Physiological Mouse Brain Aβ Levels Are Not Related to the Phosphorylation State of Threonine-668 of Alzheimer's APP

Abstract

Amyloid-β peptide species ending at positions 40 and 42 (Aβ40, Αβ42) are generated by the proteolytic processing of the Alzheimer's amyloid precursor protein (APP). Aβ peptides accumulate in the brain early in the course of Alzheimer's disease (AD), especially Aβ42. The cytoplasmic domain of APP regulates intracellular trafficking and metabolism of APP and its carboxyl-terminal fragments (CTFα, CTFβ). The role of protein phosphorylation in general, and that of the phosphorylation state of APP at threonine-668 (Thr⁶⁶⁸) in particular, has been investigated in detail by several laboratories (including our own).

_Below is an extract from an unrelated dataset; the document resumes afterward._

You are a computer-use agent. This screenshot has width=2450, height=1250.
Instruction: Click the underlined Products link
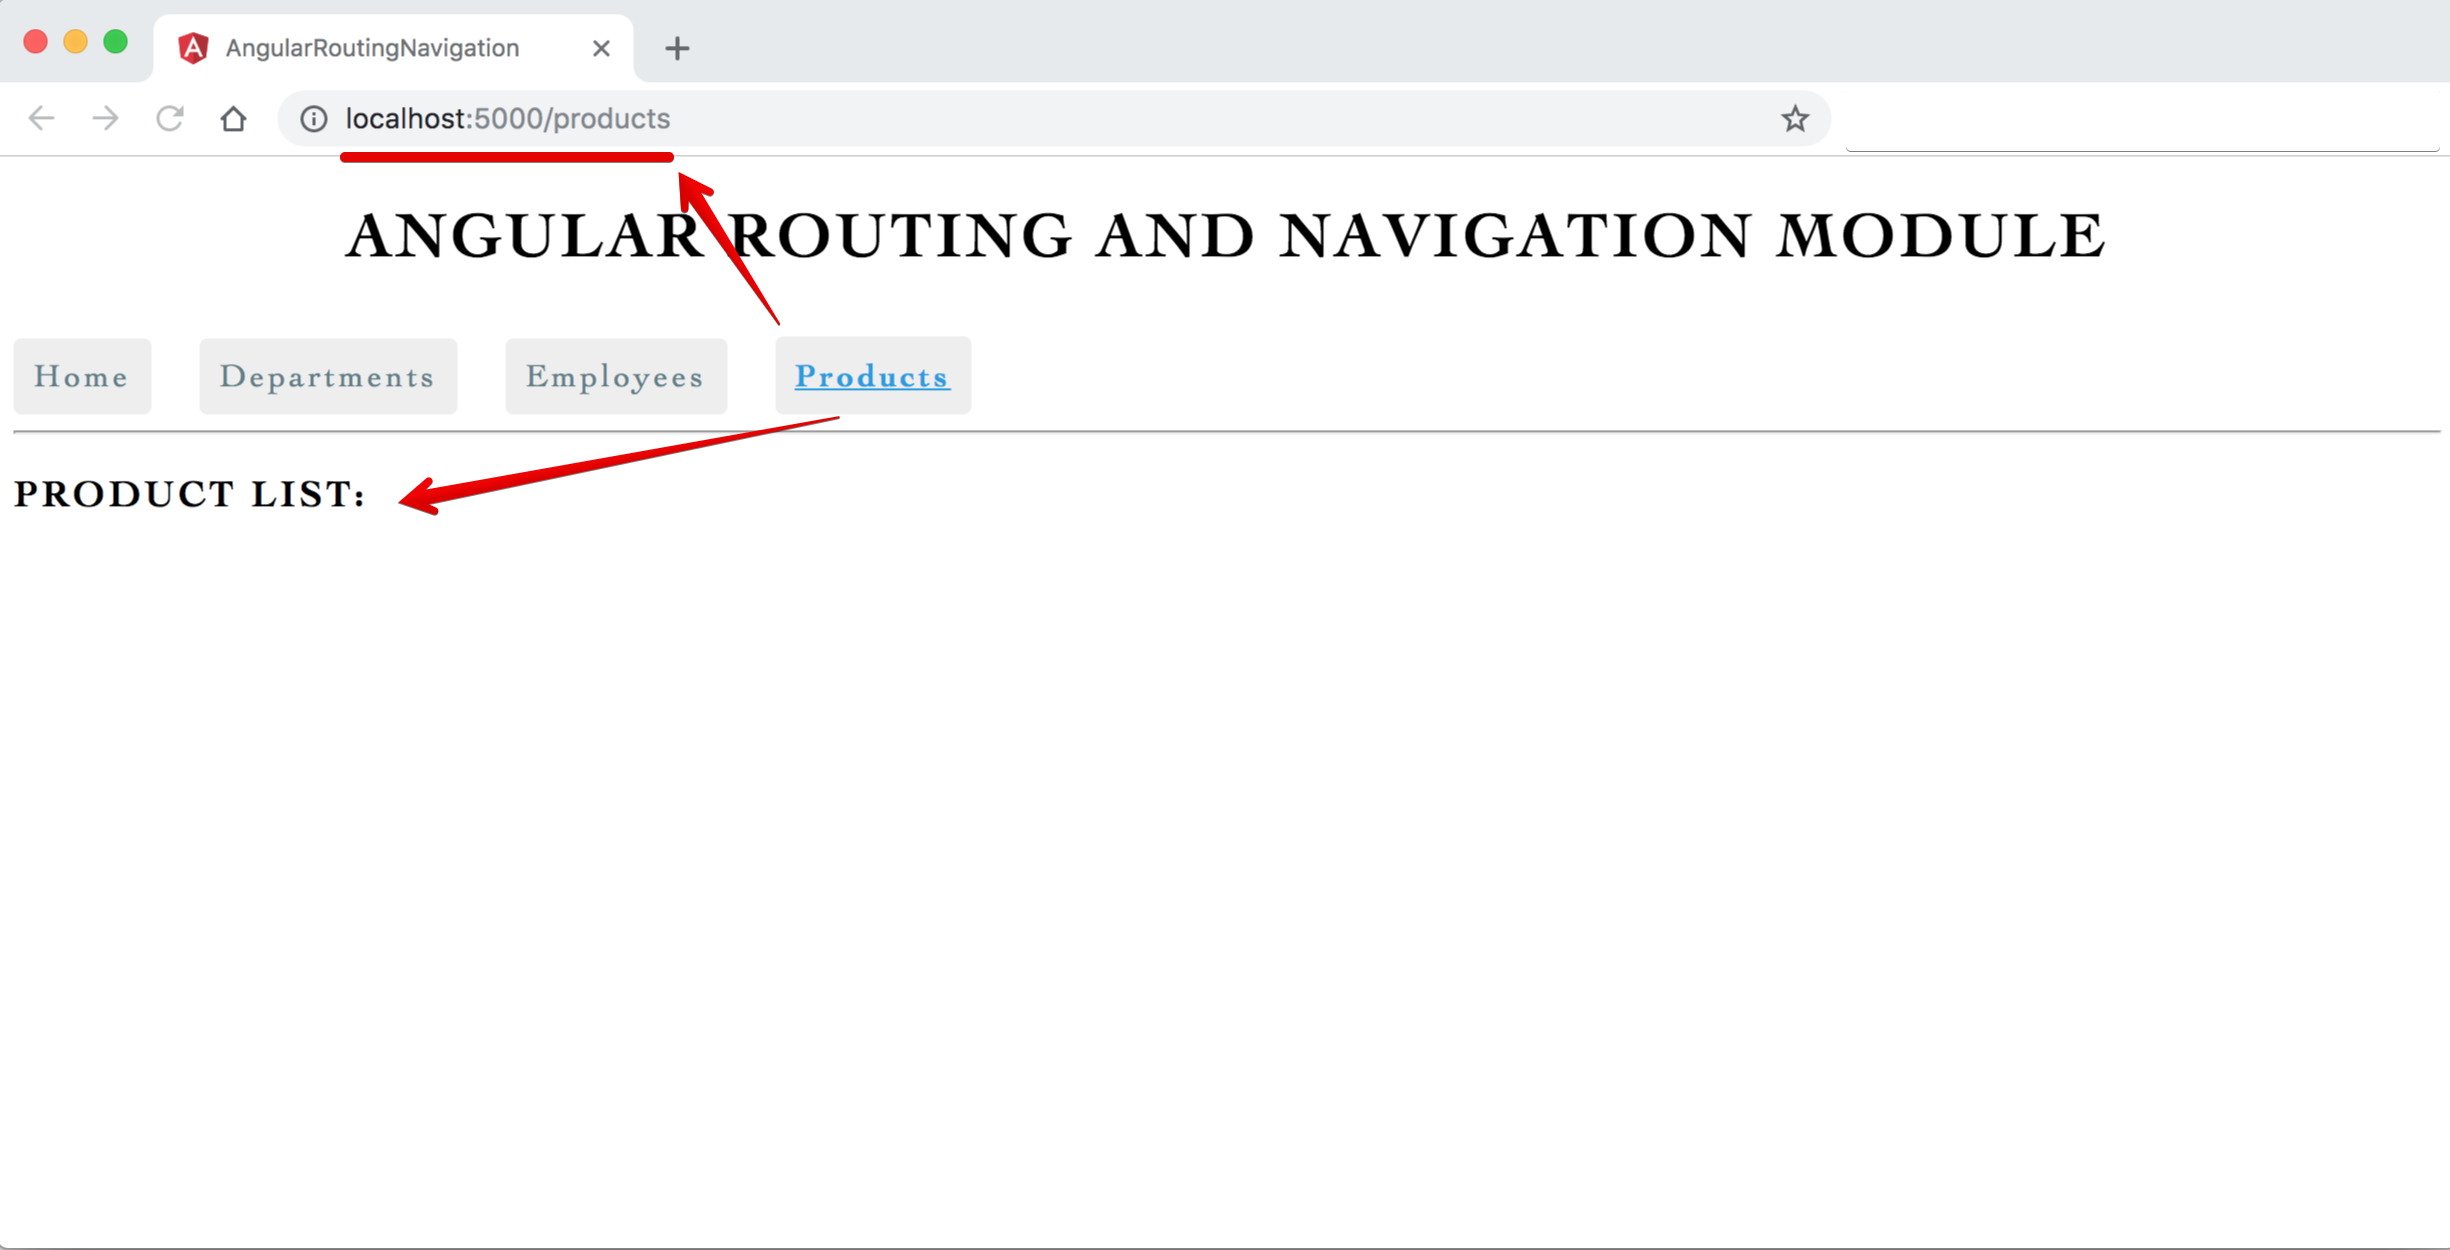(872, 376)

Some investigators have recently proposed that the phosphorylation state of Thr⁶⁶⁸ plays a pivotal role in governing brain Aβ levels, prompting the current study. In order to evaluate whether the phosphorylation state of Thr⁶⁶⁸ controlled brain Aβ levels, we studied the levels and subcellular distributions of holoAPP, sAPPα, sAPPβ, CTFα, CTFβ, Aβ40 and Aβ42 in brains from “knock-in” mice in which a non-phosphorylatable alanyl residue had been substituted at position 668, replacing the threonyl residue present in the wild-type protein. The levels and subcellular distributions of holoAPP, sAPPα, sAPPβ, CTFα, CTFβ, Aβ40 and Aβ42 in the brains of Thr⁶⁶⁸Ala mutant mice were identical to those observed in wild-type mice. These results indicate that, despite speculation to the contrary, the phosphorylation state of APP at Thr⁶⁶⁸ does not play an obvious role in governing the physiological levels of brain Aβ40 or Αβ42 in vivo.